I find abandoned things from time to time. I have found phones,manuscripts, a box of jello, The Feminine Mystique. I have abandoned things: a slip, a hairbrush, a box of condoms, self-discipline, a bicycle.
Tonight I found a single white rose by the trash chute. In perfect condition, fresh and soft, still wrapped in a plastic sheath. It made me sad to think that a fresh rose would be so unwanted. Did someone’s date go poorly tonight? Naturally, I took it in. But I wondered as I set it on the counter, what good does this do? What can I do with a single rose? I suppose I can put it in water and wait for it to die. And then once it does, I can abandon it again. It seems harsh. This is why I hate receiving flowers — there really is nothing to do with them. I wondered if the person who received it went through the same thought process, and decided to get rid of it before the misery began. Obviously, they had some sympathy for the flower, leaving it merely beside the trash chute rather than chucking the whole thing in. So I did the thing anyway, and it’s sitting in a tiki glass on my counter in some water.
A while ago I found what I consider to be a bachelor box abandoned by the trash chute. It was a cardboard box full of packages of Rice-A-Roni and cheap cans of alcohol. I imagine it was someone trying to move beyond a certain stage of life where Jeremiah Weed Sweet Tea and sodium are no longer staples. Clearly, I am not beyond that stage of life, and I thanked them for their charity.
I found a break-up box once, too. It was full of sweaters that were nice, but slightly too large for me, unopened tea-tree oil and mint shampoo, and a favorite mug. It was left by the trash chute as well and I waited a whole day to pass of it unclaimed before I took it in. I had a friend, long ago, who after a break up took a photo of his ex’s stuff that he had left behind piled up in boxes by the garbage, and texted the photo to him on his birthday. He never heard back from him.

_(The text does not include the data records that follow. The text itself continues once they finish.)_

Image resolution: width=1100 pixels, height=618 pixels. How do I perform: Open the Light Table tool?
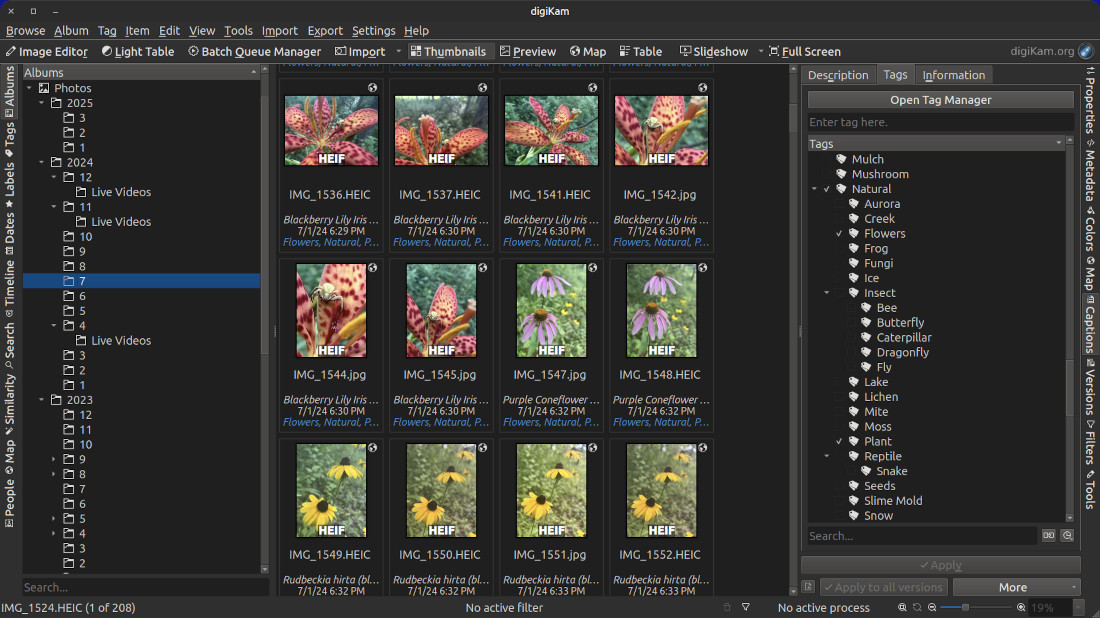138,51
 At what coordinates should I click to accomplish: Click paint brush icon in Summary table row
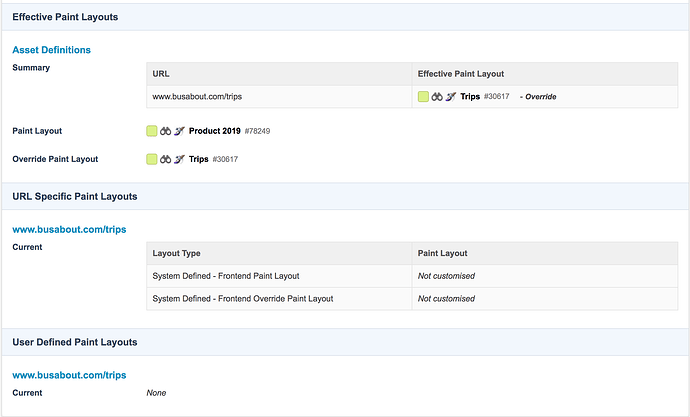point(451,97)
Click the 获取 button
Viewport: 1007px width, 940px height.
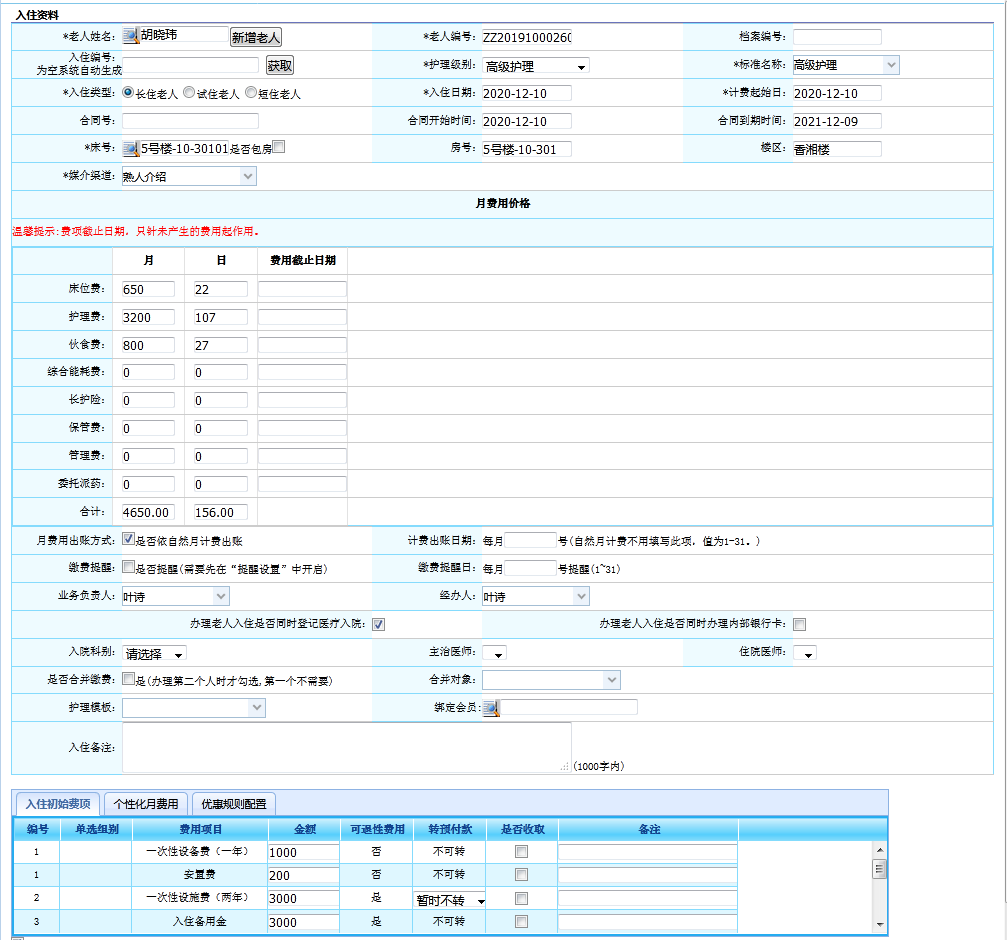(280, 66)
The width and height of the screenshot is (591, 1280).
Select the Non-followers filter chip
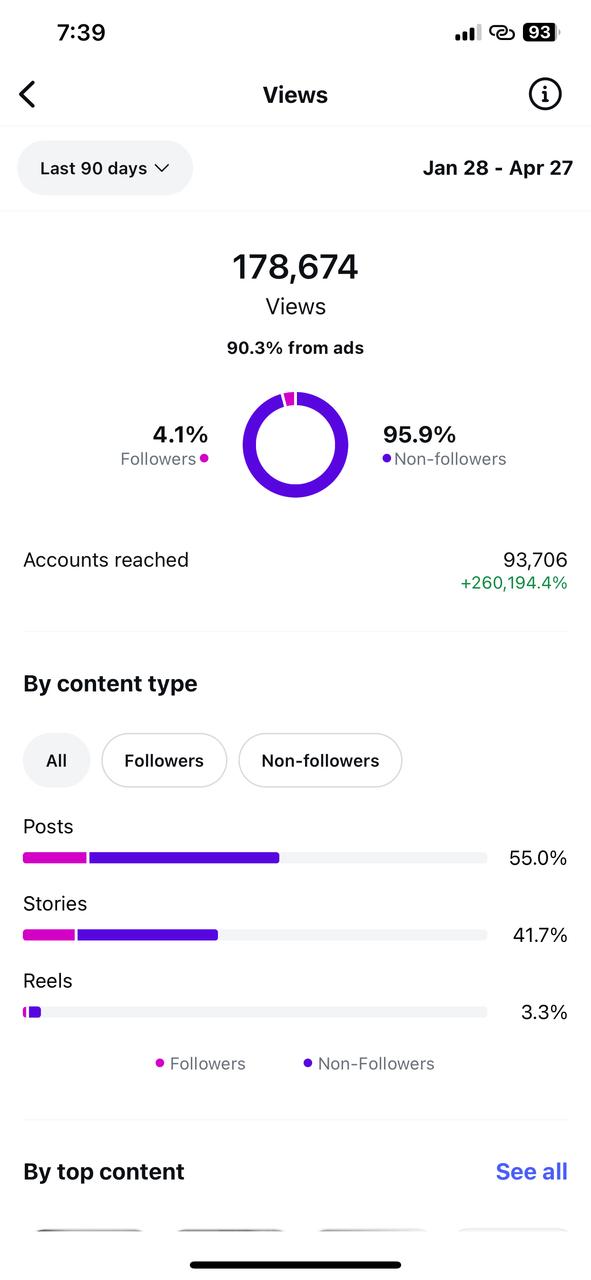click(320, 761)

Lately, I’ve found myself abandoned. You don’t really think you did, but it’s true you thought your life would be better elsewhere and as a result of this I am alone. The paltry words of affection you offer me do not fill the void where you once lay beside me. They do not quell the obsessive thoughts about you, wondering if you are thinking of me, wondering if you love me, wondering if we’ll have a future together. What good does this do? What can I do in an empty home? There is no one to put up my Christmas decorations for, no one to see when I roll out of bed. I suppose I can keep hollowly treading forth, waiting to see you again. Waiting for it to die? I can’t stand that thought, but the waiting feels like undeath. It isn’t living. Obviously, you have some attachment to me or you would have broken it off outright. You say this is for our future, but I cannot see beyond six months from now in my haze. And six months from now you will still be gone.
What is there to do? I have to keep going through a blank horizon before I can reach our destination.